-- Records for processing follows --

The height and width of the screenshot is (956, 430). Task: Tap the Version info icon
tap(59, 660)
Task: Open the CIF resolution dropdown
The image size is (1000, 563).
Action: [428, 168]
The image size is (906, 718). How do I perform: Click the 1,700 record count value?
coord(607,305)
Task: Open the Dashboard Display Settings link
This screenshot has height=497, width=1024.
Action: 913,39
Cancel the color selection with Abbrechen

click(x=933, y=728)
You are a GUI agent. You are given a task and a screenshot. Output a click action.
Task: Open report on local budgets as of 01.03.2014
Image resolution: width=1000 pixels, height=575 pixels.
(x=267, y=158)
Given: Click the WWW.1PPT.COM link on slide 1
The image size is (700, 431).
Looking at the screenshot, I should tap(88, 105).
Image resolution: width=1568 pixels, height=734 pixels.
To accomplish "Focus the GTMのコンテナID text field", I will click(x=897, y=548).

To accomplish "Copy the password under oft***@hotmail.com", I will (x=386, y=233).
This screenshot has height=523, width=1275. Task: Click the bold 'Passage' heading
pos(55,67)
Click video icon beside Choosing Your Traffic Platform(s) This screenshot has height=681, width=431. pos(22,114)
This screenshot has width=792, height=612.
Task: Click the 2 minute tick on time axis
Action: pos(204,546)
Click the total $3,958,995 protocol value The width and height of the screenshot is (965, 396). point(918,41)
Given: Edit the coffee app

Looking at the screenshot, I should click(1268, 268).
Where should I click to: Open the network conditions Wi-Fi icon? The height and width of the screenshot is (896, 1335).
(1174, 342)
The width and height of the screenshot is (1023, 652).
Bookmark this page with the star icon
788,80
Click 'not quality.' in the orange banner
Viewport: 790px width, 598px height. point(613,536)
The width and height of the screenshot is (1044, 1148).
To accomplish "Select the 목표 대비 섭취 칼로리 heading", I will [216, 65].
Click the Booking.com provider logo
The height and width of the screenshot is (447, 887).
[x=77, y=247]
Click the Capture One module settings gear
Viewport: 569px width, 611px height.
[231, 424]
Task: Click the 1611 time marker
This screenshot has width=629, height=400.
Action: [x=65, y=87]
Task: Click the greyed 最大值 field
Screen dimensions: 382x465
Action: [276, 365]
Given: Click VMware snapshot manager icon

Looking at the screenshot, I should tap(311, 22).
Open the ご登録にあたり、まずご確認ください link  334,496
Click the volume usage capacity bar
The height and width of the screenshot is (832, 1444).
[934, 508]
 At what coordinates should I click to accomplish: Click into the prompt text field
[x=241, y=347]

-- Records for processing concluded --

• _Try it_: When you write the entries out again, keep every word and mark exactly as it is.

• _Answer to this exercise_:
The height and width of the screenshot is (956, 430). Task: Tap the Version info icon
tap(59, 660)
Task: Open the CIF resolution dropdown
The image size is (1000, 563).
Action: [428, 168]
The image size is (906, 718). How do I perform: Click the 1,700 record count value?
coord(607,305)
Task: Open the Dashboard Display Settings link
This screenshot has height=497, width=1024.
Action: 913,39
Cancel the color selection with Abbrechen

click(x=933, y=728)
You are a GUI agent. You are given a task and a screenshot. Output a click action.
Task: Open report on local budgets as of 01.03.2014
Image resolution: width=1000 pixels, height=575 pixels.
(x=267, y=158)
Given: Click the WWW.1PPT.COM link on slide 1
The image size is (700, 431).
Looking at the screenshot, I should tap(88, 105).
Image resolution: width=1568 pixels, height=734 pixels.
To accomplish "Focus the GTMのコンテナID text field", I will click(x=897, y=548).

To accomplish "Copy the password under oft***@hotmail.com", I will (x=386, y=233).
This screenshot has height=523, width=1275. Task: Click the bold 'Passage' heading
pos(55,67)
Click video icon beside Choosing Your Traffic Platform(s) This screenshot has height=681, width=431. pos(22,114)
This screenshot has width=792, height=612.
Task: Click the 2 minute tick on time axis
Action: pos(204,546)
Click the total $3,958,995 protocol value The width and height of the screenshot is (965, 396). point(918,41)
Given: Edit the coffee app

Looking at the screenshot, I should click(1268, 268).
Where should I click to: Open the network conditions Wi-Fi icon? The height and width of the screenshot is (896, 1335).
(1174, 342)
The width and height of the screenshot is (1023, 652).
Bookmark this page with the star icon
788,80
Click 'not quality.' in the orange banner
Viewport: 790px width, 598px height. point(613,536)
The width and height of the screenshot is (1044, 1148).
To accomplish "Select the 목표 대비 섭취 칼로리 heading", I will [216, 65].
Click the Booking.com provider logo
The height and width of the screenshot is (447, 887).
[x=77, y=247]
Click the Capture One module settings gear
Viewport: 569px width, 611px height.
[231, 424]
Task: Click the 1611 time marker
This screenshot has width=629, height=400.
Action: [x=65, y=87]
Task: Click the greyed 最大值 field
Screen dimensions: 382x465
Action: [276, 365]
Given: Click VMware snapshot manager icon

Looking at the screenshot, I should tap(311, 22).
Open the ご登録にあたり、まずご確認ください link  334,496
Click the volume usage capacity bar
The height and width of the screenshot is (832, 1444).
[934, 508]
 At what coordinates should I click to accomplish: Click into the prompt text field
[x=241, y=347]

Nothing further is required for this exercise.